EXERCISE TASK >> Can you give the listing lines as a Markdown table with the columns "Row" and "Entry"? Begin at the line that has "Given: Expand the", stop after the line that has "Looking at the", skip blank lines, and leave the pictures out.
┌─ DATA FOR THIS TASK
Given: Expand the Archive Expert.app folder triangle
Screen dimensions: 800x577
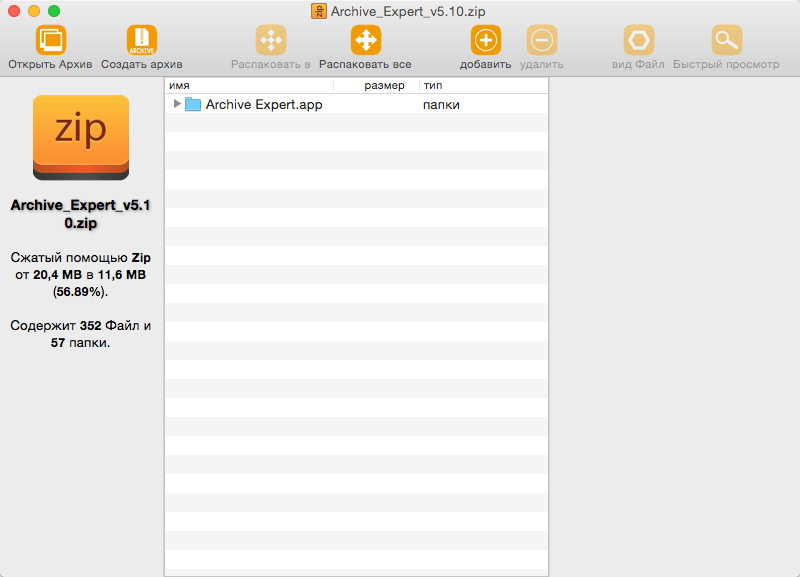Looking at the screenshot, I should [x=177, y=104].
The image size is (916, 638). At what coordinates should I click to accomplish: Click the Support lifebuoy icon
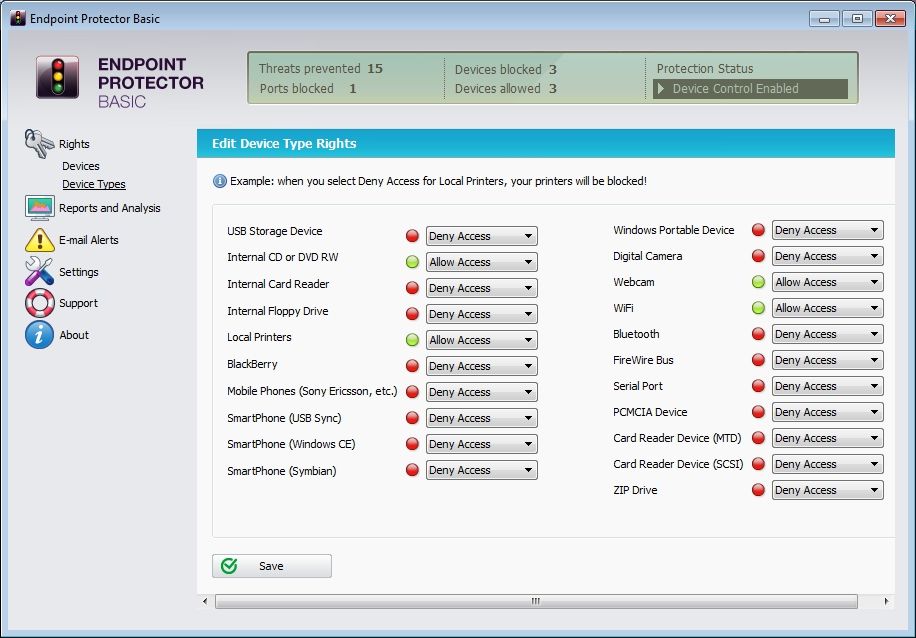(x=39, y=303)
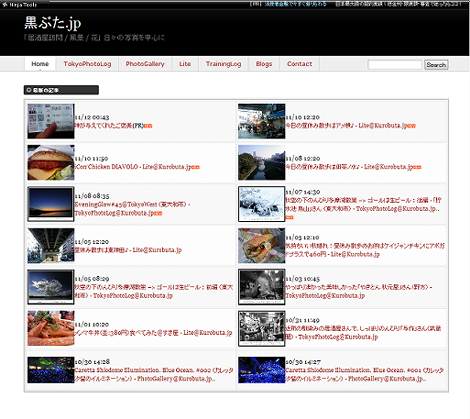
└─
┌─ DATA FOR THIS TASK
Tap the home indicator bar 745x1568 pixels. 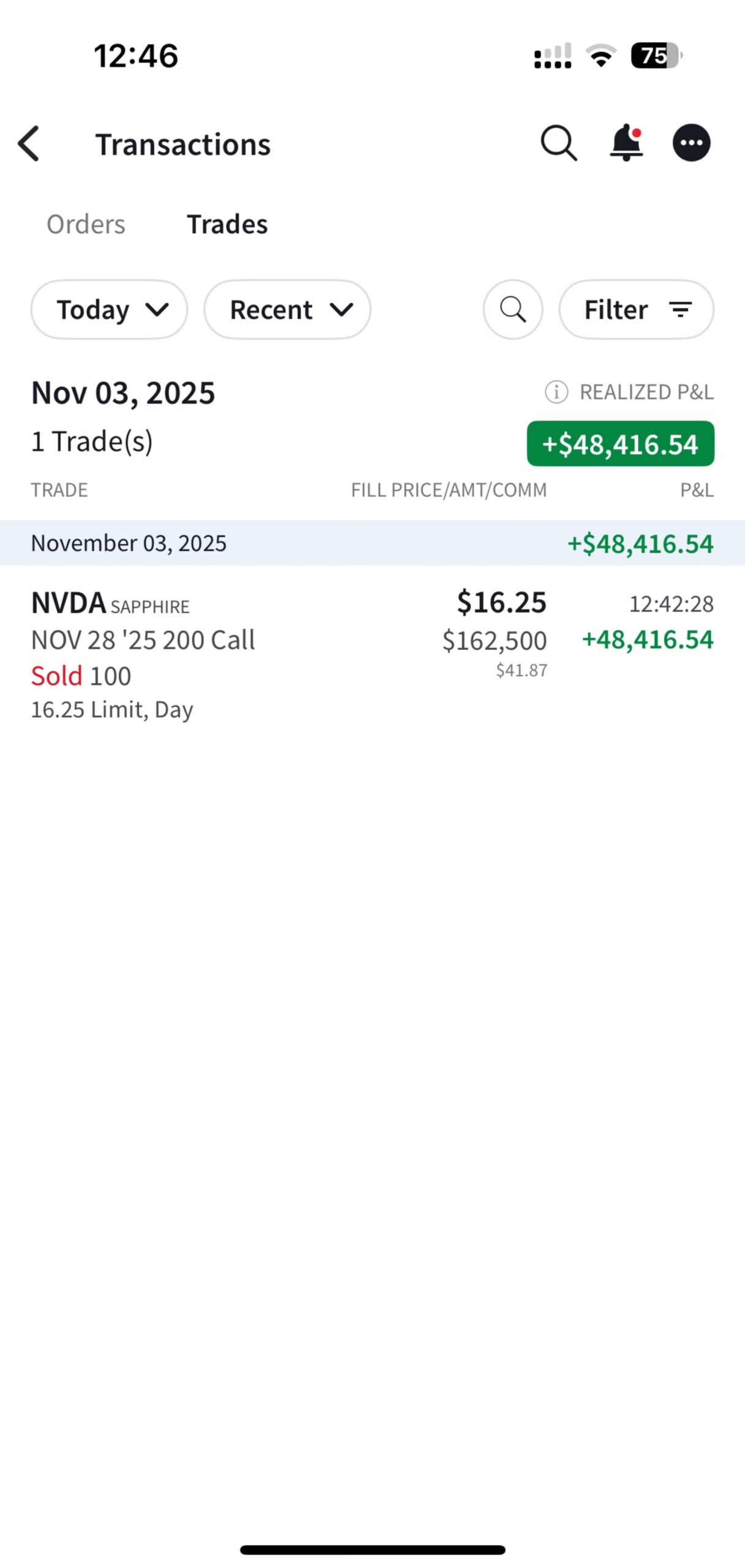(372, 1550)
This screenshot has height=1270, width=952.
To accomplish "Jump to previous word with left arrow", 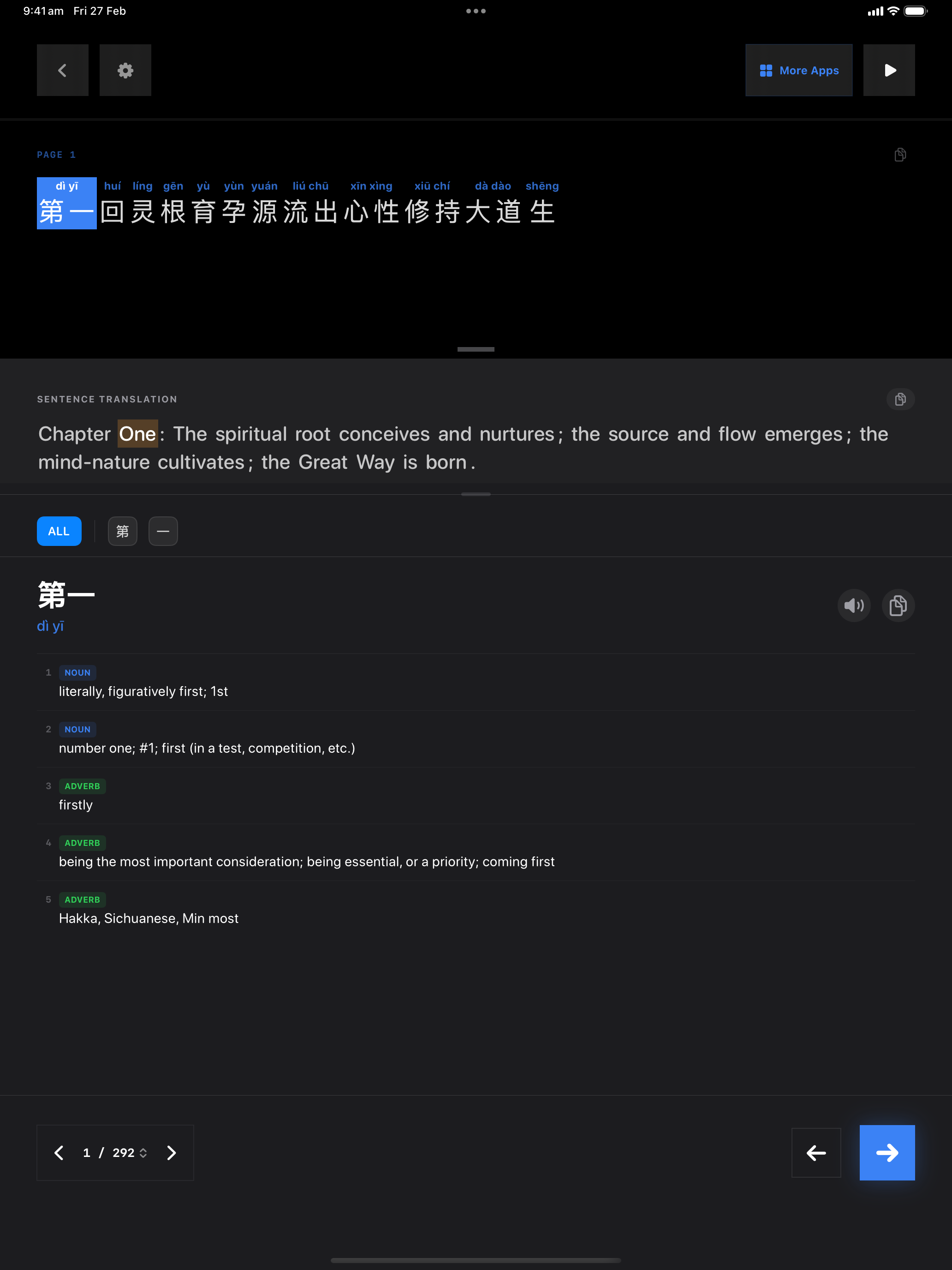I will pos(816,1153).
└─
WRITTEN REPLY >>
| Row | Entry |
|---|---|
| 1 | Given: Expand the Archive Expert.app folder triangle |
| 2 | Screen dimensions: 800x577 |
| 3 | Looking at the screenshot, I should [x=177, y=104]. |